## Data records:

[Start of Attachment]

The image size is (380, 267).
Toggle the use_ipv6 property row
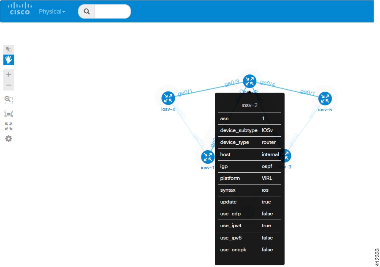[x=250, y=238]
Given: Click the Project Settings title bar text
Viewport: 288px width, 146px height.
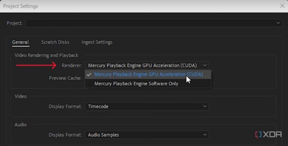Looking at the screenshot, I should click(21, 6).
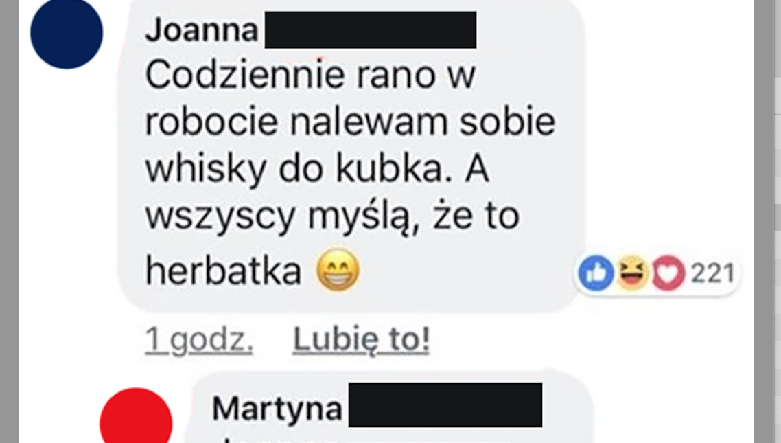The height and width of the screenshot is (443, 781).
Task: Click the name Joanna
Action: (202, 30)
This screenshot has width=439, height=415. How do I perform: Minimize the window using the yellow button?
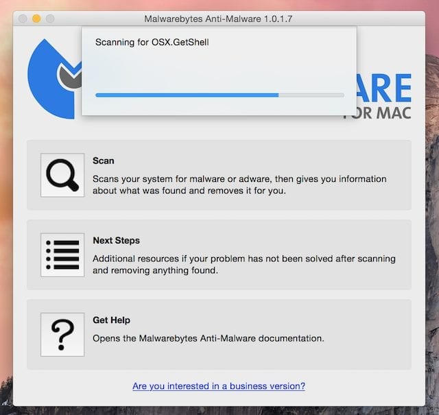point(36,19)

[End of Attachment]

## WHAT IS REQUIRED:
Every record should be duplicated exactly, though any picture in it must be left out.

## SOLUTION TO THIS PROBLEM:
The image size is (380, 267).
Toggle the use_ipv6 property row
[x=250, y=238]
Given: Click the Project Settings title bar text
Viewport: 288px width, 146px height.
Looking at the screenshot, I should click(21, 6).
The height and width of the screenshot is (443, 781).
Task: Click the name Joanna
Action: (202, 30)
This screenshot has width=439, height=415. How do I perform: Minimize the window using the yellow button?
point(36,19)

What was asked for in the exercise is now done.